Os resultados obtidos vão de encontro ao que já era reconhecido pela comunidade científica, mas desconhecido pelos consumidores. O próprio modelo matemático mais utilizado para se calcularem as emissões totais do sector rodoviário de um país – o Copert – assume que os carros a gasóleo emitem 4,5 vezes mais NOx do que os limites legais. Ou seja, já leva em conta que os valores de laboratório não contam a história toda. “As emissões nacionais calculadas com o Copert não subestimam, por isso, os níveis reais de NOx”, diz um dos responsáveis pela metodologia do modelo, Leonidas Ntziachristos, do Laboratório de Termodinâmica Aplicada da Universidade Aristóteles, na Grécia.

A quantidade total de NOx que sai dos escapes dos automóveis e também das chaminés da indústrias na União Europeia caiu 30% entre 2003 e 2012. Mas o dióxido de azoto (NO2) – o componente mais perigoso dos NOx – não acompanhou a descida no mesmo ritmo, devido ao aumento do número de carros a gasóleo em circulação.

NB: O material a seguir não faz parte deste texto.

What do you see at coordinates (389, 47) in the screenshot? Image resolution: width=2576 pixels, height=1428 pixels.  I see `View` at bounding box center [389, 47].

Em Portugal, apenas 24% dos veículos ligeiros eram movidos a gasóleo em 2000. Agora são 71%. É o terceiro país com maior proporção de carros a gasóleo na Europa, a seguir à Irlanda e ao Luxemburgo, segundo a Associação Europeia de Construtores de Automóveis.

Se as emissões destes automóveis fossem de facto as que os testes em laboratório dizem, a qualidade do ar nas cidades seria muito melhor, prevenindo parte das 400.000 mortes prematuras anuais associadas à poluição atmosférica na Europa, segundo a Organização Mundial de Saúde e a Comissão Europeia.

Um novo teste em laboratório para a certificação das emissões dos carros, mais realista, tem vindo a ser desenvolvido ao nível das Nações Unidas e está na calha para ser adoptado por vários países. A União Europeia quer introduzi-lo em 2017, mas ainda não é certo que o fará nessa data.

Mas mesmo os novos ensaios não chegam. Um estudo do automóvel clube alemão ADAC mostra que carros de diferentes fabricantes emitem até 14 vezes mais NOx na estrada do que nos ensaios em laboratório, mesmo com a nova metodologia. “O novo teste é mais realista, mas continua a ser muito simpático”, diz o investigador Tiago Farias, do IST.